→ Exercise task: State how many lines in the items below contain the word "pixels". Reply with the number alone.

(Items from a dataset)
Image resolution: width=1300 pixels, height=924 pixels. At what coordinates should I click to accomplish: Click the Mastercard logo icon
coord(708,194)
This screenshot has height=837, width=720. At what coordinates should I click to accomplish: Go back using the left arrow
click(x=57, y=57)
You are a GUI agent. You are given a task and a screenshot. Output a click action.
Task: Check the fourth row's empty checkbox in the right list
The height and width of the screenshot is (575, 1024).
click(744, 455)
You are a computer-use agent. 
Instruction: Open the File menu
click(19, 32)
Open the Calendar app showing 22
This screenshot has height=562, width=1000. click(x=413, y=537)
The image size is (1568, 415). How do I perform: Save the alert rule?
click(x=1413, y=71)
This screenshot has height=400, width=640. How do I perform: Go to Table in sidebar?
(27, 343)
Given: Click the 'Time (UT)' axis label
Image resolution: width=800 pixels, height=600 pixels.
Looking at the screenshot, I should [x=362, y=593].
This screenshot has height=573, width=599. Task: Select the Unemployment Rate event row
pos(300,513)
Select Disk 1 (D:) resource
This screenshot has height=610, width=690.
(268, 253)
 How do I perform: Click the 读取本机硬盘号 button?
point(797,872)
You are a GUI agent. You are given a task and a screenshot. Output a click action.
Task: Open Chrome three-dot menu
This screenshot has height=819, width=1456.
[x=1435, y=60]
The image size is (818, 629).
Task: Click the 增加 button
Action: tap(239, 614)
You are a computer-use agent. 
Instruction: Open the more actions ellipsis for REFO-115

→ Answer to the task: 2